Word and element location rows:
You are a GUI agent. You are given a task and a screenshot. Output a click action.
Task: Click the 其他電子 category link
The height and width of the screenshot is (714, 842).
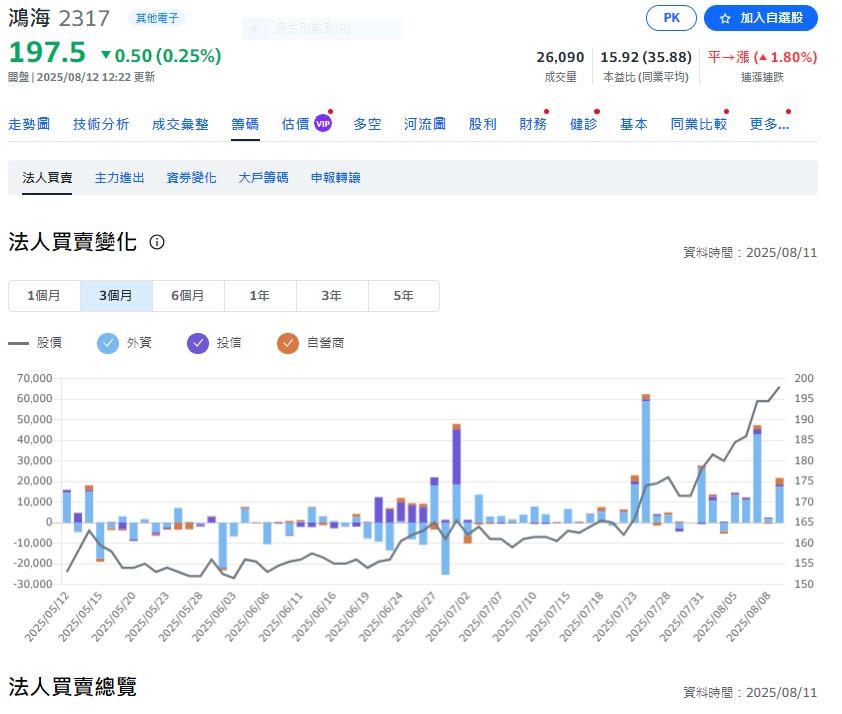pyautogui.click(x=156, y=17)
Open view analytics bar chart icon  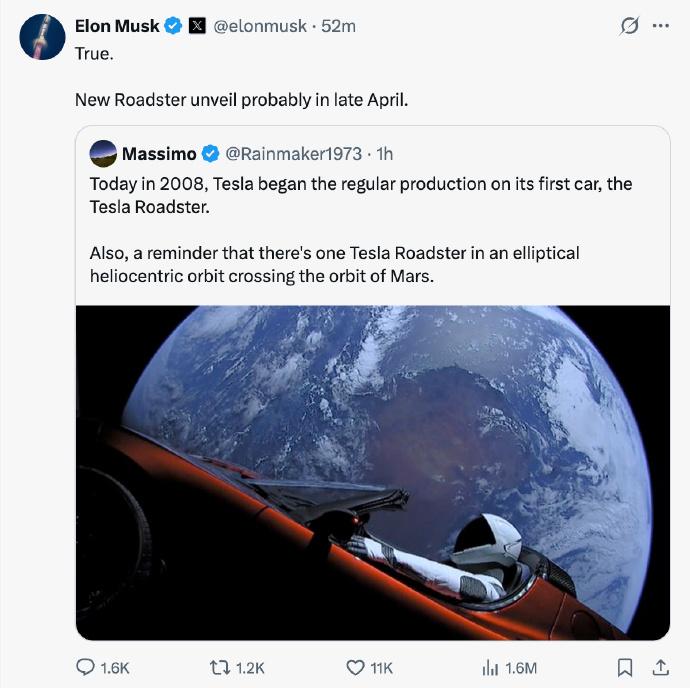(x=490, y=667)
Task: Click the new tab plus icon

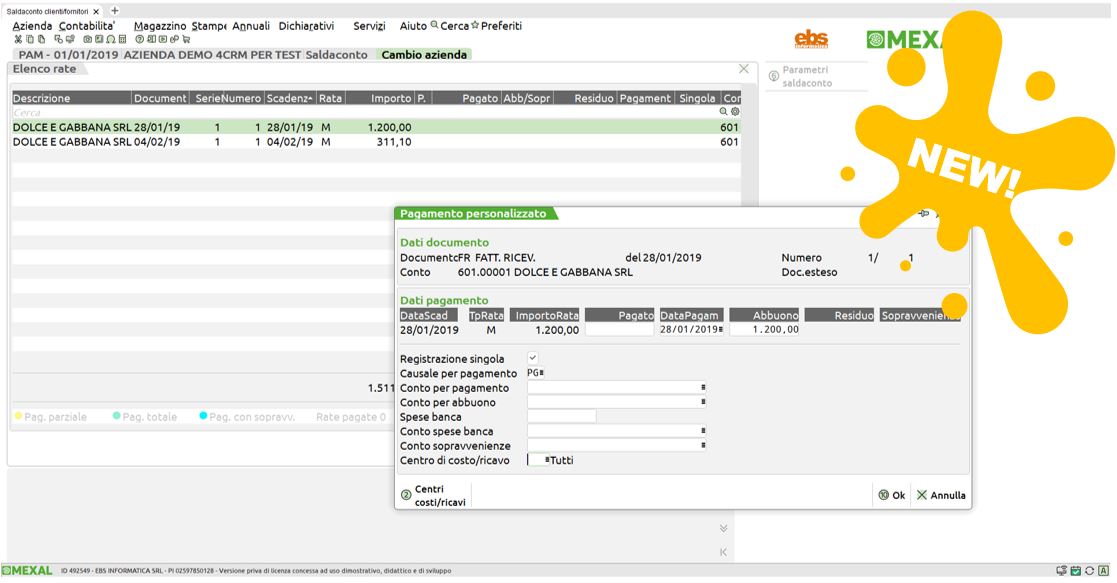Action: [x=115, y=10]
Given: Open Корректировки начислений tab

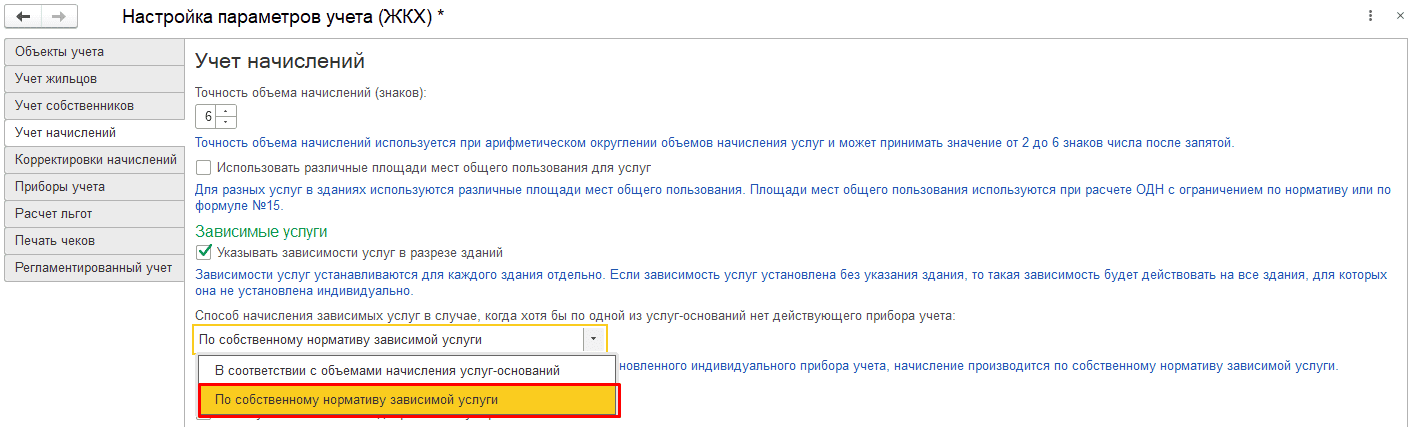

Instruction: Turn the rows from the line with "Task: Click the new tab plus icon" through the end of the rows into a numbered list, skipping blank lines and leaving out the pictures.

Written answer:
1. Task: Click the new tab plus icon
2. Action: [x=115, y=10]
3. Given: Open Корректировки начислений tab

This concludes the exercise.